Será que o adventismo está fadado a ser isso – uma opinião qualquer de um
determinado grupo religioso que está feliz em manter uma política de não
interferência em relação a outros grupos sociais, assumidamente religiosos ou
não?
Esse
pensamento não se restringe a muitos adventistas que encontrei; trata-se de
algo de amplitude maior. O pós-modernismo é uma forma de pensar e viver de toda
a sociedade ocidental (e influencia até mesmo culturas orientais que adotam
comportamentos ocidentais). Por isso, não causa surpresa que muitos cristãos
tenham escrito, palestrado e feito conferências sobre o assunto, especialmente
nos últimos, diríamos, vinte anos. Os adventistas, por seu turno, não estão
alheios aos desafios da pós-modernidade. Teólogos e pensadores do movimento vêm
dedicando atenção ao tema. Quero destacar dois escritos recentes que expressam
preocupação com a influência pós-moderna sobre a igreja.
O
conhecido historiador e pensador adventista George Knight escreveu recentemente
o provocativo A visão apocalíptica e a
neutralização do adventismo. [1] Knight discute o conceito de relevância,
que permeou o protestantismo liberal na década de 1960. “O que provaram, no
entanto, foi que o atalho para a irrelevância é a mera relevância”, afirma o
autor. Ele conclui: “Afinal, quem precisa obter mais daquilo que pode ser
encontrado na cultura dominante?”.
O
ponto não é que os cristãos (e os adventistas em particular) não devam ser
relevantes para a sociedade na qual estejam inseridos. O livro se prontifica a
esclarecer que, na tentativa de alcançar os demais com sua mensagem, muitas
denominações se preocuparam tanto em se aculturar que acabaram assimilando
valores do pensamento da sociedade, sendo absorvidas pela cultura dominante. “O
cristianismo saudável deve, por necessidade, estar acima da cultura dominante e
se apegar às verdades que a cultura julga detestáveis.” Como exemplo de que o
cristianismo seja contracultural (nesse aspecto) Knight cita o sermão do monte,
cujo sistema de valores “difere radicalmente daquele adotado pelo mundo e pela
maioria das igrejas.”
Aos
adventistas que ignoram as lições do protestantismo liberal, Knight adverte
contra a insistente busca pela relevância nos seguintes termos: “Desperdiçamos
tempo demais tentando tornar Deus um cavalheiro do século XXI ao apresentá-lo
como um grande intelectual adventista ou um bondoso médico do hospital
adventista.” Ao invés disso, deveríamos nos lembrar que temos uma mensagem
profética a transmitir. “O Apocalipse de João é o julgamento da mentalidade
pós-moderna, que evita qualquer certeza a respeito da verdade religiosa e
procura em seu lugar uma espiritualidade nebulosa.” [2]
Mais
recentemente, o teólogo adventista Fernando Carnale escreveu o bombástico
artigo The eclipse of Scriptura and the
protestization of the adventist mind [O eclipse da Escritura e a
protestantização da mente adventista].[3] Carnale afirma ter detectado
“profundas divisões teológicas presentemente operando na igreja adventista que
não desaparecerão pela inércia ou pronunciamento administrativo. Assim, sua
existência secularizará a mente das gerações mais jovens transformando o
adventismo em uma denominação evangélica pós-moderna.” Ele escreve que o
processo se acha ligado à forma como se busca fazer evangelismo. Com o intuito
de atrair os jovens, “o ministério evangélico e o louvor tem se tornado
pós-moderno, ecumênico, progressivamente independente da Escritura e mais
próximo da Igreja Católica Romana.” Infelizmente, os adventistas têm adotado e
reproduzido as mesmas práticas evangelísticas. Quais serão as consequências?
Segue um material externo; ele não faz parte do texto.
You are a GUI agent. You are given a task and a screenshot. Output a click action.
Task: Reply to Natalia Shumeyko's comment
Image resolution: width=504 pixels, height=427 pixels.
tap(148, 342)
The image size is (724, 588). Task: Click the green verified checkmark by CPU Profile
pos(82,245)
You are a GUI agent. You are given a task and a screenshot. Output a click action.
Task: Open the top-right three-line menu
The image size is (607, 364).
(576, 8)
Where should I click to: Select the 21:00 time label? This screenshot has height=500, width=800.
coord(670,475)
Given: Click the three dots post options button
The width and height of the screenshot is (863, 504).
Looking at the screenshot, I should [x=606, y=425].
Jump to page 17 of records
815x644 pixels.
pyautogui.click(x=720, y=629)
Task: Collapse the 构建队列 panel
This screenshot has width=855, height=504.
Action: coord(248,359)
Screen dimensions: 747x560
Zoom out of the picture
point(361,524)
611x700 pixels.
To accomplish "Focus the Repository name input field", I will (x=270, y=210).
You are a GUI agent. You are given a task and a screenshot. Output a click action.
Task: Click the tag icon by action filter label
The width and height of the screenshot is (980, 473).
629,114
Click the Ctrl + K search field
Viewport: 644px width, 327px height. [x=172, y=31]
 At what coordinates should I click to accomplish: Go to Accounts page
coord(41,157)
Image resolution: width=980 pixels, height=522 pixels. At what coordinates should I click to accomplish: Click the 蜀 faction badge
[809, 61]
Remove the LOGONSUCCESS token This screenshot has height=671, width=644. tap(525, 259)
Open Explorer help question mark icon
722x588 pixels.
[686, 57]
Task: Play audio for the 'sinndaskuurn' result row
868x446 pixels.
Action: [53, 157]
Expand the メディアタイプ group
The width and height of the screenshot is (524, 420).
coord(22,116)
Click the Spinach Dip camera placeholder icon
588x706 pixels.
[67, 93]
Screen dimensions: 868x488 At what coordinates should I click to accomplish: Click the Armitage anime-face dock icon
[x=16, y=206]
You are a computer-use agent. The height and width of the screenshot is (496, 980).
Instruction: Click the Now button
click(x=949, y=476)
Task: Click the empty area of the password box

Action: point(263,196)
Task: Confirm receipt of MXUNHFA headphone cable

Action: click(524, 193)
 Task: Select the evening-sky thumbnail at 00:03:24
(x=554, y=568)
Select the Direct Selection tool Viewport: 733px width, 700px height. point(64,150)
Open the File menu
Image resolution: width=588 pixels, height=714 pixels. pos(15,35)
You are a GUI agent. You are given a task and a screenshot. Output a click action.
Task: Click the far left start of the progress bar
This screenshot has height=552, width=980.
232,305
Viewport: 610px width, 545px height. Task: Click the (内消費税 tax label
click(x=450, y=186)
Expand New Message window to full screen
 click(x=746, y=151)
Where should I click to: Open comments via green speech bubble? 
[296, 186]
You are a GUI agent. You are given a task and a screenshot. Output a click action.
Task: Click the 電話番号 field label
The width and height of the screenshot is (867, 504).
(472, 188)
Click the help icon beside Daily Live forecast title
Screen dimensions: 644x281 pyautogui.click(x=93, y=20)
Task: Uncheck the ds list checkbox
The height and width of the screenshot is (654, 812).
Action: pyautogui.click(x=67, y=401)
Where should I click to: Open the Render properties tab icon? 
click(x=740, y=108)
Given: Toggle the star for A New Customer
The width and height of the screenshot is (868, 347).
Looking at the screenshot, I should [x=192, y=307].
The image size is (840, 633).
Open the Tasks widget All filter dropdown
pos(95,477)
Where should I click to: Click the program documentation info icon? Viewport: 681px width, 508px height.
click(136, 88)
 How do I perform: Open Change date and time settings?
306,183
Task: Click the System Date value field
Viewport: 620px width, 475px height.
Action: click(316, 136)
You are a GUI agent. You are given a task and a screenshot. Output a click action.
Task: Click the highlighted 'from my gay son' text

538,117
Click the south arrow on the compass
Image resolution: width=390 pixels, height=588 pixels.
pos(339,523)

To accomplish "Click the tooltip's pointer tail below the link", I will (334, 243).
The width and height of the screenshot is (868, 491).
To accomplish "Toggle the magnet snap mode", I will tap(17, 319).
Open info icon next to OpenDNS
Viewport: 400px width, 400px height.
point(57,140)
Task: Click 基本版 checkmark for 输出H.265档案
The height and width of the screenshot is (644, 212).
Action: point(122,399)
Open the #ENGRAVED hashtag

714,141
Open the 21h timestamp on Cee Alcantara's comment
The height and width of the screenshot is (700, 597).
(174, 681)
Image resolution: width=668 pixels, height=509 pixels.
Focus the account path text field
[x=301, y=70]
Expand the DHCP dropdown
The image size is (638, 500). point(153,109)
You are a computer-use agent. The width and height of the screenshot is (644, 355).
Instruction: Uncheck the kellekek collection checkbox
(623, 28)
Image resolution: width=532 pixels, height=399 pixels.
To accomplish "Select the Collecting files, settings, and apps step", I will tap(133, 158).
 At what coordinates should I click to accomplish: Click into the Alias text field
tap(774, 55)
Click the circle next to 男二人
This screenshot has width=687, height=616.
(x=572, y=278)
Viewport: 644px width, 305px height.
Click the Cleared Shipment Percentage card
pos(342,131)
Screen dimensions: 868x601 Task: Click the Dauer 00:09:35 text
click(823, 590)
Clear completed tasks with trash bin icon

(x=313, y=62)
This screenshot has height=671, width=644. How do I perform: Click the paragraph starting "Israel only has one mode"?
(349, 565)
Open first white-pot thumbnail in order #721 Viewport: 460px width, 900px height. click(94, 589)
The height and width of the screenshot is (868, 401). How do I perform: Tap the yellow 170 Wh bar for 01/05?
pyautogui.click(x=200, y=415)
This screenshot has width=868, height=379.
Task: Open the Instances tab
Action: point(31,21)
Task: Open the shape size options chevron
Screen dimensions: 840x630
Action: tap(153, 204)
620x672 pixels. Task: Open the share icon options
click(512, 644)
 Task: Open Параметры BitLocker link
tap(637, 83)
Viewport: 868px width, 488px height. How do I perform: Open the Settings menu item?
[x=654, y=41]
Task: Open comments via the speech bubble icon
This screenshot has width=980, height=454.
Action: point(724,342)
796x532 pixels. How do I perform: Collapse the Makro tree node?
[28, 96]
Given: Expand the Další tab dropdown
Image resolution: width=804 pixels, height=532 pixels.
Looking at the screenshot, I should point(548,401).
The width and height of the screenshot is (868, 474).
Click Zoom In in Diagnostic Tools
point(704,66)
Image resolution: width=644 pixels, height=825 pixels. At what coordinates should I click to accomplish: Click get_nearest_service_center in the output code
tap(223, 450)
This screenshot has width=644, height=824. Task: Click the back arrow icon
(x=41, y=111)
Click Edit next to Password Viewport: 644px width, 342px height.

As “consequências não intencionais” desse curso de
ação estão transformando o adventismo em uma genérica denominação secular e não
bíblica. A emergência de uma nova geração de adventismo carismático ecumênico
está em curso. Embora use as Escrituras funcionalmente, como um meio para
receber o Espírito, esta geração não pensará ou agirá biblicamente. [4]
Diante
desse quadro, é válido que se amplie a discussão sobre pós-modernidade. É bem
verdade que o termo se ache divulgado, mas isso acaba contribuindo mais para
confusões sobre seu real sentido. Com frequência, pós-moderno é um termo
aplicado às artes (plásticas, em geral), justamente o contexto de onde se
originou a expressão. Alguns aplicam pós-moderno a um estilo de se vestir ou se
comportar. Enquanto tais entendimentos superficiais da pós-modernidade
vigorarem, ficará difícil compreender com clareza os desafios que se interpõem
entre o adventismo e sua missão.
[1]George Knight, A visão apocalíptica e a neutralização do adventismo: estamos
apagando nossa relevância? (Tatuí, SP: Casa Publicadora Brasileira, 2010).
[2]Idem, p. 20, 27.
[3]Fernando Carnale, The eclipse of Scriptura and the
protestization of the adventist mind: Parte 1: The assumed compatibility with
evangelical theology and ministerial practices, JATS, 21/1-2 (2010):
133-165.
[4]Idem, p. 133-135.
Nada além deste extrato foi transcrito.